:: What the task requires ::
The reply should contain every line of the data, repeated exactly, and no pictures.

(Stored records)
================================
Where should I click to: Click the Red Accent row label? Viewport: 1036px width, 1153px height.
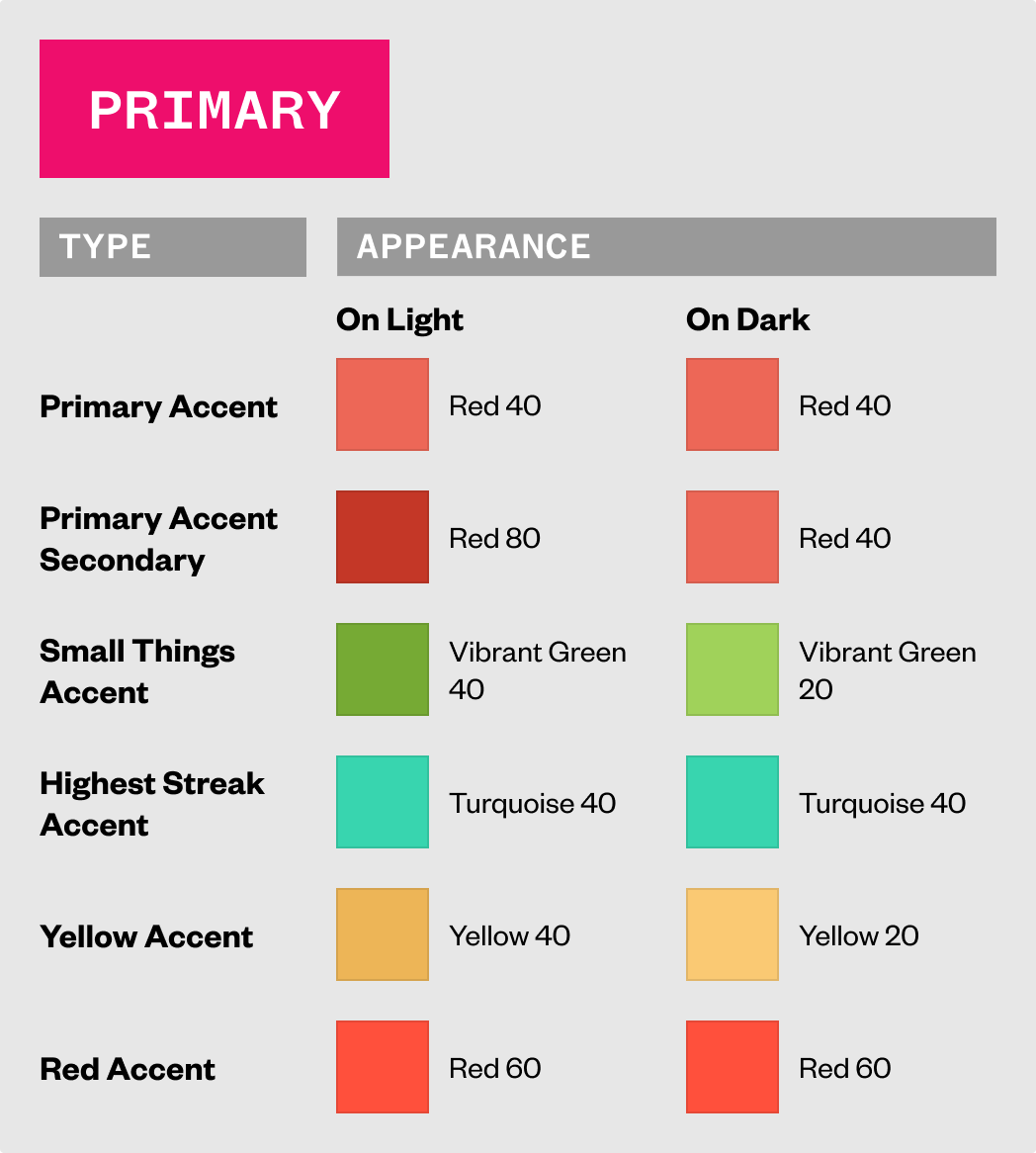coord(128,1069)
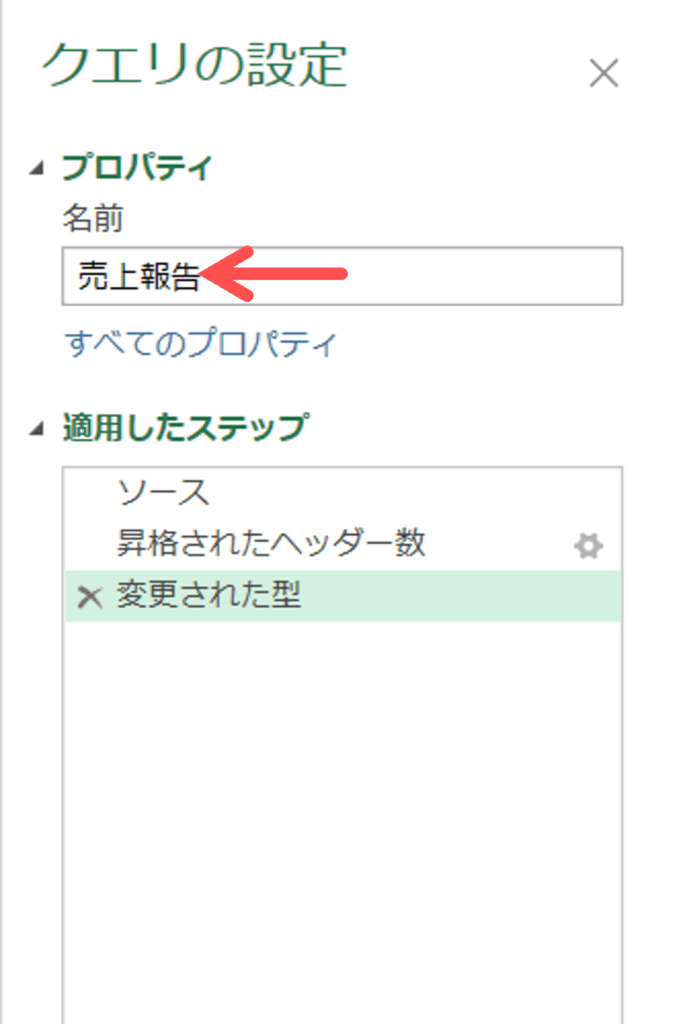Viewport: 683px width, 1024px height.
Task: Close the クエリの設定 pane
Action: click(604, 73)
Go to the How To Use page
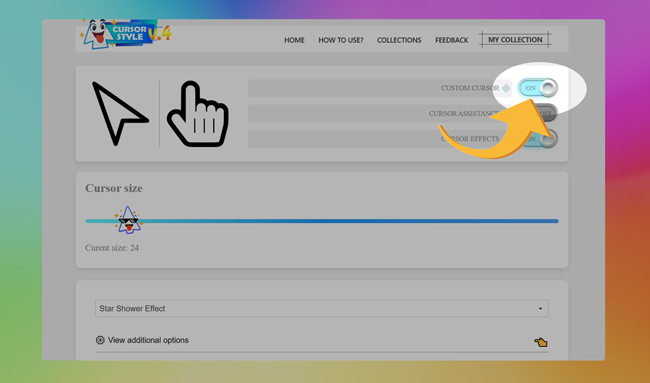Viewport: 650px width, 383px height. point(341,40)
================================
:: Solution ::
Where should I click to: Click the Red Accent row label? Viewport: 1036px width, 1153px height.
coord(128,1069)
Viewport: 683px width, 1024px height.
Task: Close the クエリの設定 pane
Action: click(604, 73)
Go to the How To Use page
Viewport: 650px width, 383px height. point(341,40)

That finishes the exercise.